Pixel coordinate grounding data
- Opening Delimiter -
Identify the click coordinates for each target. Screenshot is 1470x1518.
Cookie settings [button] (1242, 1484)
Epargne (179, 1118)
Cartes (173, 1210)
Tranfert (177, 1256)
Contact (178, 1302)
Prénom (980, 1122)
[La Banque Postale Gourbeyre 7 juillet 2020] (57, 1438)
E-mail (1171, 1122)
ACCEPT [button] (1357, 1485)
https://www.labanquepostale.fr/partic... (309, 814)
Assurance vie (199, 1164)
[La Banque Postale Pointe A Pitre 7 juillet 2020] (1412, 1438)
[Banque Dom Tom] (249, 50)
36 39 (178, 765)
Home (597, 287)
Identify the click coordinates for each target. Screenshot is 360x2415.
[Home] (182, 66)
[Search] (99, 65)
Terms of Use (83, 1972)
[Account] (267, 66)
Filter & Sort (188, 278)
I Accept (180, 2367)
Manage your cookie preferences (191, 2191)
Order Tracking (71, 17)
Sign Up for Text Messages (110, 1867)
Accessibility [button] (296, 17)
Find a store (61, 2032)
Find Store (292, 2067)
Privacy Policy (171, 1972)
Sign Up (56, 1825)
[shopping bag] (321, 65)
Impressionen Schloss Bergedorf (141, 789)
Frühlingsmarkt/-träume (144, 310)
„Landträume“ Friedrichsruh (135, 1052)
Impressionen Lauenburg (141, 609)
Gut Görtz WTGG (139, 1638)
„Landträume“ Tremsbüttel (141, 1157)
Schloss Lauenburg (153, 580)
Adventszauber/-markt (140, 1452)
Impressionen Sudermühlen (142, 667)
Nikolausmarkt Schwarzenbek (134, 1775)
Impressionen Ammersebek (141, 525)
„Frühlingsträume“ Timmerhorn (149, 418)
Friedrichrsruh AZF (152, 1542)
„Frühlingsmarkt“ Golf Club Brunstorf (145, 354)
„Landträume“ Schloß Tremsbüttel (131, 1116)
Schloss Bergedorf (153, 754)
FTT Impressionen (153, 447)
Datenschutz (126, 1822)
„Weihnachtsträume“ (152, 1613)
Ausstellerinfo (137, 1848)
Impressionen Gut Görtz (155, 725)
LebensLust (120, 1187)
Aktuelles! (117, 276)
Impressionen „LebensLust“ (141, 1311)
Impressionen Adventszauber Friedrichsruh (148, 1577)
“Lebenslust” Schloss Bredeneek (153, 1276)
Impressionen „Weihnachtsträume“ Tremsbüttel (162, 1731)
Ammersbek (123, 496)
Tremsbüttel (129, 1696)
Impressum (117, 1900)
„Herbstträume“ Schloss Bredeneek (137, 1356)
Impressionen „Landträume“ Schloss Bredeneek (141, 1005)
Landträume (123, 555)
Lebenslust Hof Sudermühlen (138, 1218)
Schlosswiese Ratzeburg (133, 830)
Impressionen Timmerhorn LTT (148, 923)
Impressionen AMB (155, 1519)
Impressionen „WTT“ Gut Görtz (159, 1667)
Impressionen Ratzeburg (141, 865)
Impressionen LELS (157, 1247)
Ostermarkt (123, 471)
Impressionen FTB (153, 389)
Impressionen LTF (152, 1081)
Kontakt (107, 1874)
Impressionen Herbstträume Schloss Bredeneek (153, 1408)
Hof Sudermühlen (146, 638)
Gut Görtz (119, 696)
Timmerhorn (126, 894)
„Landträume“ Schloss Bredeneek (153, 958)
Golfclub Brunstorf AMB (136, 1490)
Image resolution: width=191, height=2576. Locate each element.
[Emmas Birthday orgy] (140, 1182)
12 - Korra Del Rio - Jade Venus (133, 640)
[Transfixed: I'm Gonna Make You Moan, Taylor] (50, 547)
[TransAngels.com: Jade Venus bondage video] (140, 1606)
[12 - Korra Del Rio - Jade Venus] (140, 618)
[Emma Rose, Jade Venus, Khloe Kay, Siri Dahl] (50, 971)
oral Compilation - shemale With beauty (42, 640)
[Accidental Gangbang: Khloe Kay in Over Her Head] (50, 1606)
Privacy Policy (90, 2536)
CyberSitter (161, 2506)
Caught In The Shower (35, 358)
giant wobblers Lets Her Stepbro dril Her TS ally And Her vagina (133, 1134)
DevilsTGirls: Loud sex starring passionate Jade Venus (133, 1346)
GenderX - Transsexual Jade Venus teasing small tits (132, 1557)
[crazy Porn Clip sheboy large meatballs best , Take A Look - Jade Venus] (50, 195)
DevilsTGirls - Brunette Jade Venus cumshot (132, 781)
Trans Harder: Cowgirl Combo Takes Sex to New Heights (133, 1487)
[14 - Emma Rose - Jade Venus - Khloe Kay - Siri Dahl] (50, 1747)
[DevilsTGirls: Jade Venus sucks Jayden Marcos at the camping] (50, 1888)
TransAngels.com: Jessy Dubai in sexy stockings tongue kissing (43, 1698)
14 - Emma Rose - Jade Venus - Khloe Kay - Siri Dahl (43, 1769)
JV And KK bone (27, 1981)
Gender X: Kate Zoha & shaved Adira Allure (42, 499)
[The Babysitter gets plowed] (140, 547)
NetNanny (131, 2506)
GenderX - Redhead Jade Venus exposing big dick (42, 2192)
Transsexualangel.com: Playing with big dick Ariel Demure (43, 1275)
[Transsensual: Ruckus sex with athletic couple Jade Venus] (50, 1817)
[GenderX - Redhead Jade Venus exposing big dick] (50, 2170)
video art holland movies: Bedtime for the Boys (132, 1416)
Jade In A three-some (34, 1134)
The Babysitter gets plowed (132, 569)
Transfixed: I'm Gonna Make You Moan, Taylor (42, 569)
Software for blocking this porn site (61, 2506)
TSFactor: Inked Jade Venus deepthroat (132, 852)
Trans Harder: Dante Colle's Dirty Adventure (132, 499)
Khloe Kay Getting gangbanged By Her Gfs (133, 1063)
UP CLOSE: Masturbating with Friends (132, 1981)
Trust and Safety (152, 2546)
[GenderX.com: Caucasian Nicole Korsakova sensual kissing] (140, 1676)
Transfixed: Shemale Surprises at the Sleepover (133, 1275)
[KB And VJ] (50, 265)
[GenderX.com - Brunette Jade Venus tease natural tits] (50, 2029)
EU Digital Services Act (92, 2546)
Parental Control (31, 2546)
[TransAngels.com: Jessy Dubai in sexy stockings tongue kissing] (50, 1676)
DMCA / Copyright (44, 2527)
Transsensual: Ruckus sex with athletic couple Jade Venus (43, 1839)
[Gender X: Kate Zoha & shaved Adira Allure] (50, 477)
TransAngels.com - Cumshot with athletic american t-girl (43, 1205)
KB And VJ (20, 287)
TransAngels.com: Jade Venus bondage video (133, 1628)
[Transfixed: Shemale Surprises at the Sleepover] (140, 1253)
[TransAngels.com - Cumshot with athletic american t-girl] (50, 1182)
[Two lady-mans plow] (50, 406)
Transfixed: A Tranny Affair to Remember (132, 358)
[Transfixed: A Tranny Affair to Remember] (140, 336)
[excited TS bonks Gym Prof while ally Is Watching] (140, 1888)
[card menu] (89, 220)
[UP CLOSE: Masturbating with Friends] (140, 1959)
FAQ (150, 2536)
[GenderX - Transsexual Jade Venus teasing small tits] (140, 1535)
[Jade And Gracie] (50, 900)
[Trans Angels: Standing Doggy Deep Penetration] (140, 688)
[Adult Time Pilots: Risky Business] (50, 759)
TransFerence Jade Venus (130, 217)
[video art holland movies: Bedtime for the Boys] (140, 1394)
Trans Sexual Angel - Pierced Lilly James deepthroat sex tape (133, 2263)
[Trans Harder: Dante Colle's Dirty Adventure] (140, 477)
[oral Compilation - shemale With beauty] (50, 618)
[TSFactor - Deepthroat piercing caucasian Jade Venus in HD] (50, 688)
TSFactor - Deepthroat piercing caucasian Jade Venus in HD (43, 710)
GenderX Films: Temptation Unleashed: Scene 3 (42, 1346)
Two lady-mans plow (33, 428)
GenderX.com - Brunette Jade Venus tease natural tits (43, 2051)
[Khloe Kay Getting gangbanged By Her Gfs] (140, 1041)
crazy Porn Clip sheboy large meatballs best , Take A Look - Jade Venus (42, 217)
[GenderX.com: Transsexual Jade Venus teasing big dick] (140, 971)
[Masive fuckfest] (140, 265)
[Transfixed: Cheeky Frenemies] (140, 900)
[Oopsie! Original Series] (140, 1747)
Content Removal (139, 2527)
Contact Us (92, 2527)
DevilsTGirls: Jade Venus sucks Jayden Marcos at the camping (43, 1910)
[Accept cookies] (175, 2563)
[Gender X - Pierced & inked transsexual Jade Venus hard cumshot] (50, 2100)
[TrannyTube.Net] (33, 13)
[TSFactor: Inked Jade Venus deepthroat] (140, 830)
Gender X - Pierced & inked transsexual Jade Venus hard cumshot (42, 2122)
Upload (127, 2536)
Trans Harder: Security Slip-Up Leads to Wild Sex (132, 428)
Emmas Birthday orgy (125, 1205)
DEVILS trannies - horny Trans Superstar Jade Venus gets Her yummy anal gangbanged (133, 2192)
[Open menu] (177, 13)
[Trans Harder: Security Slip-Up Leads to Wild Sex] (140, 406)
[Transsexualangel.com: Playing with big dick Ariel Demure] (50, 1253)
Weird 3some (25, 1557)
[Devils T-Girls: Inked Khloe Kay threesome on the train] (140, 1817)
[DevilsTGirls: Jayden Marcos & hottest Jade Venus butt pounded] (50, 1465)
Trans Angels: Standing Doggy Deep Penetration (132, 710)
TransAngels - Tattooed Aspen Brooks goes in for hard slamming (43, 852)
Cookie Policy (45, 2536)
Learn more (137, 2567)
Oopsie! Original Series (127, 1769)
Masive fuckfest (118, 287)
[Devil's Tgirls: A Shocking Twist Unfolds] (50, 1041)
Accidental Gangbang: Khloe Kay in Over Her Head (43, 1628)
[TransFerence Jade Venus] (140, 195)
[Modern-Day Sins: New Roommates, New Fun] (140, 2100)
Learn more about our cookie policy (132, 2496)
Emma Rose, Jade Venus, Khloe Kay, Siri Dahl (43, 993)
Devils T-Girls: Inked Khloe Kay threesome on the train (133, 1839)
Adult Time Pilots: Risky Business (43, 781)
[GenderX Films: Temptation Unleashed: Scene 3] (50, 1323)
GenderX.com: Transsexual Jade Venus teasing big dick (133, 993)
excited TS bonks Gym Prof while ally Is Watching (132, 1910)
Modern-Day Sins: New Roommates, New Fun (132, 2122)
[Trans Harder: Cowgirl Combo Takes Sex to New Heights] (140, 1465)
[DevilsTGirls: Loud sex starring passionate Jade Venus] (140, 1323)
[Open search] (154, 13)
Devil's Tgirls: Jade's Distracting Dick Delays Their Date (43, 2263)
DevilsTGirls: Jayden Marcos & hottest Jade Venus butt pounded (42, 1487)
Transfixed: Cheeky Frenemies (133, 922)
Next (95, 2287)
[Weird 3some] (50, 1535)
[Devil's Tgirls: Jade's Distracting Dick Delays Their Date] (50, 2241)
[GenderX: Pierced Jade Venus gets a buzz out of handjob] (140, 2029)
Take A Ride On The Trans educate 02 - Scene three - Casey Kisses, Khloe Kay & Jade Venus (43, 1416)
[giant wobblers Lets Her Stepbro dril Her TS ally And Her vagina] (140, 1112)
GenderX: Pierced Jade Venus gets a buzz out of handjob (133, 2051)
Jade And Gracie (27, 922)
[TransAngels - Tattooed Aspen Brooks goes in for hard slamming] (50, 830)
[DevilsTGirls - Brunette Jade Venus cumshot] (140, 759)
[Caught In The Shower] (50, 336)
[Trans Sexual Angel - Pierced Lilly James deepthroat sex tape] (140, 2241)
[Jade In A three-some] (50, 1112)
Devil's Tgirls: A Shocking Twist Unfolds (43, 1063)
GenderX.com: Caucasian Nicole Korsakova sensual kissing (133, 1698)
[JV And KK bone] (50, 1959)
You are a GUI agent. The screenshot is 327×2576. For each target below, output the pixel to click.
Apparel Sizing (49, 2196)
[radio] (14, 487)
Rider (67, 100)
- Closing Delimiter -
» PROBLEM STATEMENT
Reproduce, character for character, only the lines of the preceding data that start at the line with "Tranfert (177, 1256)" and end at the line with "Home (597, 287)", both included.

» REPLY
Tranfert (177, 1256)
Contact (178, 1302)
Prénom (980, 1122)
[La Banque Postale Gourbeyre 7 juillet 2020] (57, 1438)
E-mail (1171, 1122)
ACCEPT [button] (1357, 1485)
https://www.labanquepostale.fr/partic... (309, 814)
Assurance vie (199, 1164)
[La Banque Postale Pointe A Pitre 7 juillet 2020] (1412, 1438)
[Banque Dom Tom] (249, 50)
36 39 (178, 765)
Home (597, 287)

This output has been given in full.